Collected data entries

____________

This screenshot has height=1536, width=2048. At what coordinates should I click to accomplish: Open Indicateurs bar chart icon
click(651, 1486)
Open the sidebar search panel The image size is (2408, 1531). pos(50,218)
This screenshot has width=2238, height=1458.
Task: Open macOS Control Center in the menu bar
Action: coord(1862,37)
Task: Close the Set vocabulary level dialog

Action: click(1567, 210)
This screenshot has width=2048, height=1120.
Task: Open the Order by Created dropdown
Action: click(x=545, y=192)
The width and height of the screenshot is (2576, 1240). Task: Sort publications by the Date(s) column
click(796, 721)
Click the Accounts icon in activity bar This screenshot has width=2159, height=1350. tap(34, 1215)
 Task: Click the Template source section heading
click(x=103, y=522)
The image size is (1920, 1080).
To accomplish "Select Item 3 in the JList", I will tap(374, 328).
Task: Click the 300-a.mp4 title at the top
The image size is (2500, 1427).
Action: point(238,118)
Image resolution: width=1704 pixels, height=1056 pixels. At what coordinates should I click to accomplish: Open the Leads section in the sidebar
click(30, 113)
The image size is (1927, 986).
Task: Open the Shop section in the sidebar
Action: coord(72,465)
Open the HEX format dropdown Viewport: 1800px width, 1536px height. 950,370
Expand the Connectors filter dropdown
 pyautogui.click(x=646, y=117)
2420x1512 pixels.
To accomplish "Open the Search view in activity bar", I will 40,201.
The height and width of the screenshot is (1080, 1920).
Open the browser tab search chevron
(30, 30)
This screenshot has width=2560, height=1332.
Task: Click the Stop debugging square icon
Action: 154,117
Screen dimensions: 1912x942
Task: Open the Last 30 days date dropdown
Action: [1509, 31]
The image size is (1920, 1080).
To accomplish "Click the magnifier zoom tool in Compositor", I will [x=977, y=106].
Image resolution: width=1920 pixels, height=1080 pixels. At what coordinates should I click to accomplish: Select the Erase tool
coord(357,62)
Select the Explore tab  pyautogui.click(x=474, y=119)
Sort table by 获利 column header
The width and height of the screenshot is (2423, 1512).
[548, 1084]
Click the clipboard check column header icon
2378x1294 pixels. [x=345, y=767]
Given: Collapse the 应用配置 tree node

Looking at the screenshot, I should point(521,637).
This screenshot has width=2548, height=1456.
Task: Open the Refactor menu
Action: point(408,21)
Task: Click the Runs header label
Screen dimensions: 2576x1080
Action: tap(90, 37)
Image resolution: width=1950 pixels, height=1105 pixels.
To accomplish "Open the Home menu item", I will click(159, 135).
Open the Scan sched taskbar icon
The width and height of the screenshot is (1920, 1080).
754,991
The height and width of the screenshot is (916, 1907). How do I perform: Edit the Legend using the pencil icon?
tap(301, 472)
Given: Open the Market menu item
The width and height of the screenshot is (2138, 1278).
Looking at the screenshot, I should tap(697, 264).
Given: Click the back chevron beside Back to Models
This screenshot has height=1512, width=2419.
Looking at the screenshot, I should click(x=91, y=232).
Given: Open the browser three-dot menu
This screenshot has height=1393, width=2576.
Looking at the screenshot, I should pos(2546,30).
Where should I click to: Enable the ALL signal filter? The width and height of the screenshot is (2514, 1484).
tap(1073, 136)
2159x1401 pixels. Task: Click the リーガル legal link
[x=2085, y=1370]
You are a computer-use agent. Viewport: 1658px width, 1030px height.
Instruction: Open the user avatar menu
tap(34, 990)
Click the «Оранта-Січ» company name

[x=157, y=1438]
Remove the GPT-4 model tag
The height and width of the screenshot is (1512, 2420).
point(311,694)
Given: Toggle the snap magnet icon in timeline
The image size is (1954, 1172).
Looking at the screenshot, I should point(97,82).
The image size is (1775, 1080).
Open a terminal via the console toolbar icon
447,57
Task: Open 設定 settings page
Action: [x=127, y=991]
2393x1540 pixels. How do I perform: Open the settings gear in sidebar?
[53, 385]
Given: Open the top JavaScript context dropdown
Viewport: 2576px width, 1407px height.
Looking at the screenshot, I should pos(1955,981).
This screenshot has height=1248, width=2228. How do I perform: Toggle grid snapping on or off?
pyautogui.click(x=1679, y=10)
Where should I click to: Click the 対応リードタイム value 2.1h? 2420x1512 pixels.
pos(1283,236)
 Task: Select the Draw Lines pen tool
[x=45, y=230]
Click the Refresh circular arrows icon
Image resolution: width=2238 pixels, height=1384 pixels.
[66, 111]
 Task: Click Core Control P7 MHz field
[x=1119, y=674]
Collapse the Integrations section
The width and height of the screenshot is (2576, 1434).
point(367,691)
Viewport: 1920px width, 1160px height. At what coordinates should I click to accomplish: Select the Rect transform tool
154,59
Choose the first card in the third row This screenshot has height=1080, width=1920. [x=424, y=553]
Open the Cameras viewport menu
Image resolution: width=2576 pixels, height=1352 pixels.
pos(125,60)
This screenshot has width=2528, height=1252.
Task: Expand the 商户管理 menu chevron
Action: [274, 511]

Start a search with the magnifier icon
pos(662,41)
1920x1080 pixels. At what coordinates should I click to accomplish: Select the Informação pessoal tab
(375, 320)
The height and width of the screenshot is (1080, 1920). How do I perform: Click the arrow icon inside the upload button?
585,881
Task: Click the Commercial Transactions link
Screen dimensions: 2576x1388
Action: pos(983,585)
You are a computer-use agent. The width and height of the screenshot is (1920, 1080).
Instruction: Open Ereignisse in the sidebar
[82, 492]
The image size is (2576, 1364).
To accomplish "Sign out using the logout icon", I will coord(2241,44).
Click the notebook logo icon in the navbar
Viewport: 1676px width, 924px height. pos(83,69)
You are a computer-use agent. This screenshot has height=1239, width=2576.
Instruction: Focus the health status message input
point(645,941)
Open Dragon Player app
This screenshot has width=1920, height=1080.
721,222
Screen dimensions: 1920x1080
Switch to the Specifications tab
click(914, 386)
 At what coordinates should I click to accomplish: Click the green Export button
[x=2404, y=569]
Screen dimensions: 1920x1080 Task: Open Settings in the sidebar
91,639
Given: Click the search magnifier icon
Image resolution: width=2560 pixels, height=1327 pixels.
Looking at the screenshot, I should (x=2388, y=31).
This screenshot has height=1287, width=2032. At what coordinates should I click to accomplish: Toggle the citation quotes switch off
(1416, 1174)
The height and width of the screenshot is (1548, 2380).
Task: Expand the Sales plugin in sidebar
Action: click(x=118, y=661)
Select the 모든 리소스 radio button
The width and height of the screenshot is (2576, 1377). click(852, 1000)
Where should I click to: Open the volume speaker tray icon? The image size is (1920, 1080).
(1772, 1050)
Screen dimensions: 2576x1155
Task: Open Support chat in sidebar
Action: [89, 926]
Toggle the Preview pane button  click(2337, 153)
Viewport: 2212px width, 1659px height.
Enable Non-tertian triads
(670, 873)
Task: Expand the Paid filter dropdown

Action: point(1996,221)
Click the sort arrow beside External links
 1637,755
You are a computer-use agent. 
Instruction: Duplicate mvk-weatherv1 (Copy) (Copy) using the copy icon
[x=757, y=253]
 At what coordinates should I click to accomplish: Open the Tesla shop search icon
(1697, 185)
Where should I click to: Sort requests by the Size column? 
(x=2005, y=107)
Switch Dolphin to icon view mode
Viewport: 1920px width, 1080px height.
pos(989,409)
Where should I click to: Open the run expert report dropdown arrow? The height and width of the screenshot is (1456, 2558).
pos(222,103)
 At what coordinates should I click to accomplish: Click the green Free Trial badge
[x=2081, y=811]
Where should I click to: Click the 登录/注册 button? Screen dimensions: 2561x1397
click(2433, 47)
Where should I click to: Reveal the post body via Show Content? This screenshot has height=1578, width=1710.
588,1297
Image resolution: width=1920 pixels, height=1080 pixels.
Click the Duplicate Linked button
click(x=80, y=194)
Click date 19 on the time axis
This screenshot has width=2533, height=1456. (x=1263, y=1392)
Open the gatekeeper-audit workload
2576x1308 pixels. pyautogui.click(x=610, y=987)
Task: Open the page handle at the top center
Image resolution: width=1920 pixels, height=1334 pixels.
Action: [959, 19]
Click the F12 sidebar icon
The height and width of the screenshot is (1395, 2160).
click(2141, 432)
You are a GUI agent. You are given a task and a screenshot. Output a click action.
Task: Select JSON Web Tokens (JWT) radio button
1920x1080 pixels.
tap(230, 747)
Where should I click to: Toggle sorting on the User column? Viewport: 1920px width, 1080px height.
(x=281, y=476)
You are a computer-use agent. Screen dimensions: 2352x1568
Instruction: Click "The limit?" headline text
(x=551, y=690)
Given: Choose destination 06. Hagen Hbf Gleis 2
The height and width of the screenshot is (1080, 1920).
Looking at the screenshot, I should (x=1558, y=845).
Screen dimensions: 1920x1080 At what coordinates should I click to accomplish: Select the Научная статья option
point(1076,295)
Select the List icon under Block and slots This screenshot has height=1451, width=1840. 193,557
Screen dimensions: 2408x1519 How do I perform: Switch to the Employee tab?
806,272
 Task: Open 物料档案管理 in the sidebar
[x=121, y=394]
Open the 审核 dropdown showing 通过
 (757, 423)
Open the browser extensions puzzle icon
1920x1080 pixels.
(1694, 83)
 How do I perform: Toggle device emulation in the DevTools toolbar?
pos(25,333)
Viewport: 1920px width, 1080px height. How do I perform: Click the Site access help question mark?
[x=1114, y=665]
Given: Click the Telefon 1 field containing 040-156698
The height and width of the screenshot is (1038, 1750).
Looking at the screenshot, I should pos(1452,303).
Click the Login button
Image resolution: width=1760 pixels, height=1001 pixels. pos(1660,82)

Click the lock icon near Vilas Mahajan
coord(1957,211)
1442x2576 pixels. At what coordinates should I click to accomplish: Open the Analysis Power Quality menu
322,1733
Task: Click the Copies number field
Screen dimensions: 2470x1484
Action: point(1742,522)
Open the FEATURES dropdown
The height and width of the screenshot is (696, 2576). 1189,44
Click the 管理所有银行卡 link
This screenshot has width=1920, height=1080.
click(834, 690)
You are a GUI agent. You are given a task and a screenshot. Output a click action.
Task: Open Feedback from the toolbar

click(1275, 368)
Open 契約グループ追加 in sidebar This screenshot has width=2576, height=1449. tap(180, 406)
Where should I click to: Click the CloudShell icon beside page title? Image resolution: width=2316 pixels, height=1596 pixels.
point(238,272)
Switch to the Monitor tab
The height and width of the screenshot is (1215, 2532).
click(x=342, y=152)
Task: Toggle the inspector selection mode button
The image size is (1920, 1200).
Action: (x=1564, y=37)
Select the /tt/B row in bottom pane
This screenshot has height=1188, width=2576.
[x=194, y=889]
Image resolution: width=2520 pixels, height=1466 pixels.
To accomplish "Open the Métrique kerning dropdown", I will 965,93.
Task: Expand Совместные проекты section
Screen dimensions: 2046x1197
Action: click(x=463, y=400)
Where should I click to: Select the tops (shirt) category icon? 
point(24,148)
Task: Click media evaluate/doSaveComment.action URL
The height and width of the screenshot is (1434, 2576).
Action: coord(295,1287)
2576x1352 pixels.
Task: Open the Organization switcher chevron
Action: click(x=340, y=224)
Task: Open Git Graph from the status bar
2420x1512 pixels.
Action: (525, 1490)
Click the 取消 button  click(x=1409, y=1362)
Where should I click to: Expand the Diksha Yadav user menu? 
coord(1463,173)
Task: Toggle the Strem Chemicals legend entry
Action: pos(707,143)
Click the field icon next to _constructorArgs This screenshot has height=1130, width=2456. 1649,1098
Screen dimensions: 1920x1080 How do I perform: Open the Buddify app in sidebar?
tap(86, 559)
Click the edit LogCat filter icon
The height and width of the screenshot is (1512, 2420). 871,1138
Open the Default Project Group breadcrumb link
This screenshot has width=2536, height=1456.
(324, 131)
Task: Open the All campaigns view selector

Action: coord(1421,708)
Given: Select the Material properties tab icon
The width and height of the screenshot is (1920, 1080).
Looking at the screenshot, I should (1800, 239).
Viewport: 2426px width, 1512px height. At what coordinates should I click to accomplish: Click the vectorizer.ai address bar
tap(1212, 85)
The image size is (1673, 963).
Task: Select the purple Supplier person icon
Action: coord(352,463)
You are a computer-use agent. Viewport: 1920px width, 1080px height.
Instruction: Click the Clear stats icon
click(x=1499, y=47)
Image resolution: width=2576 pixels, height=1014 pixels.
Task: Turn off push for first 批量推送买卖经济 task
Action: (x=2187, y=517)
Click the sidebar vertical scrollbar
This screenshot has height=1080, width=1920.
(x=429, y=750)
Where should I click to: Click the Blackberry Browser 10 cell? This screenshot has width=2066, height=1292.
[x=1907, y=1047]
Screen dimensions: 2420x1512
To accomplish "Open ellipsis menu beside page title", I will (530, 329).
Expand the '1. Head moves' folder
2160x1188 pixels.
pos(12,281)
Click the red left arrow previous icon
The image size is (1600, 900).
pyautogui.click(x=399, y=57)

____________

*Exercise instructions:* Say how many lines in the records contain the string "Choose", and say nothing else.

*Result below:* 2